As he stood up, he said, “Believe it or not, I’ll come back and find you.”

“You won’t do either,” she assured him, “and I shan’t be anywhere.”

“Nevertheless I will hunt you down,” he said. He had untethered the mare and stood beside it. “For you have given me the weirdest and most wondrous ecstasy of any woman in the world.”

Looking out into the night, the Ghoulish girl said, “Congratulations, Kreeshkra. Your gift to humanity: freakish thrills. Make like a thunderbolt, Mud Man. I dote on thrills too.”

Fafhrd shut his lips, gazed at her a moment longer. Then as he whirled about him his cloak, the bat fluttered to it and hung there.

Kreeshkra nodded her head, “I said the bat.” Fafhrd mounted the mare and cantered down the hillside.

Kreeshkra sprang up, snatched the bow and arrow, ran to the rim of the grassy saucer and drew a bead on Fafhrd’s back, held it for three heartbeats, then turned abruptly and winged the arrow at the thorn tree. It lodged quivering in the center of the gray trunk.

Fafhrd glanced quickly around at the snap, whir, tchunk!

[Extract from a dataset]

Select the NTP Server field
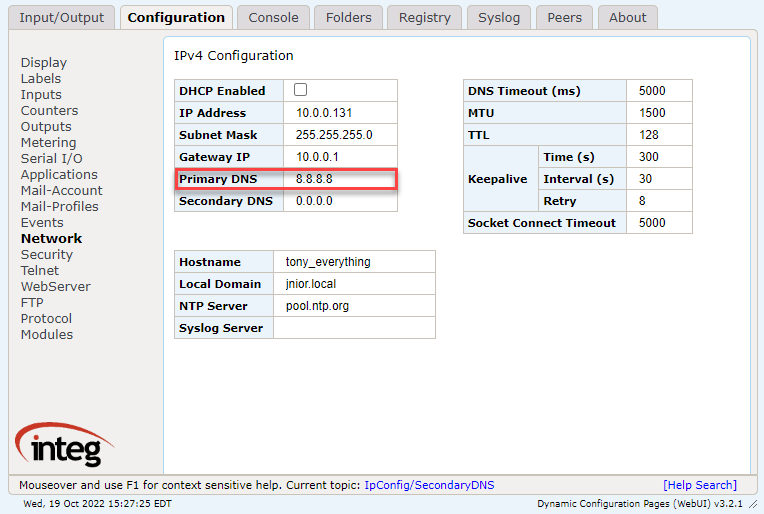 pos(353,306)
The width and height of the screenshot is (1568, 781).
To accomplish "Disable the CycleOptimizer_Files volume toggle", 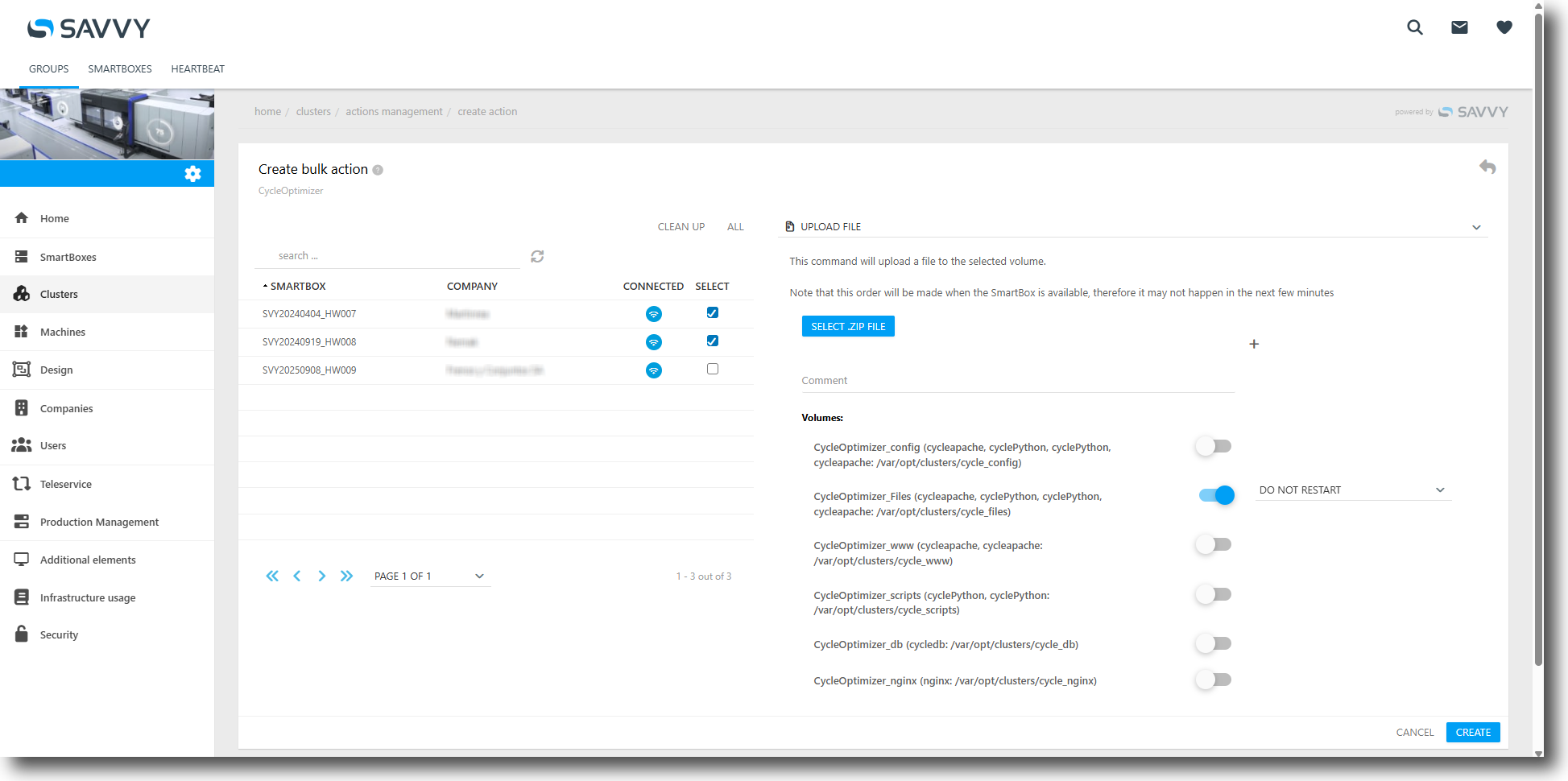I will click(x=1215, y=495).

A skeleton arm was waving him good-bye and continued to do so until he reached the road at the foot of the slope, where he urged the mare into a long-striding lope.

On the hilltop Kreeshkra stood in thought for two breaths. Then from her belt she detached something invisible, which she dropped in the center of the dying campfire.

There was a sputtering and a shower of sparks, when a bright blue flame shot straight up a dozen yards and burnt for as many heartbeats before it died. Kreeshkra’s bones looked like blued iron, her glinting glassy flesh like scraps of tropic night-sky, but there was none to see this beauty.

Fafhrd watched the needlelike flare over shoulder as he sped rockingly along and he frowned into the wind.

The rats were murdering in Lankhmar that night. Cats died by swiftly sped crossbow darts that punctured slit-pupiled eye to lodge in brain. Poison set out for rats was cunningly secreted in gobbets of dogs’ dinners. Elakeria’s marmoset died crucified to the head of the sandalwood bed of that plump wanton, just opposite her ceiling-tall mirror of daily-polished silver. Babies were bitten to death in their cradles. A few big folk were stung by deep-burrowing darts smeared with a black stuff and died in convulsions after hours of agony. Many drank to still their fears, but the unwatched dead-drunk bled to death from neat cuts that tapped arteries. Glipkerio’s aunt, who was also Elakeria’s mother, strangled in a noose hung over a dark steep stairs made slippery by spilled oil. A venturesome harlot was overrun in the Plaza of Dark Delights and eaten alive while no one heeded her screams.

So tricky were some of the traps the rats set and by circumstantial evidence so deft their wielding of their weapons, that many folk began to insist that some of them, especially the rare and elusive albinos, had on their forelegs tiny clawed hands rather than paws, while there were many reports of rats running on their hind legs.

Ferrets were driven in droves down rat-holes. None returned. Eerily bag-headed, brown-uniformed soldiers rushed about in squads, searching in vain for targets for their new and much-touted weapons. The deepest wells in the city were deliberately poisoned, on the assumption that the city of rats went as deep and tapped those wells for its water supply. Burning brimstone was recklessly poured into rat-holes and soldiers had to be detached from their primary duty to fight the resultant fires.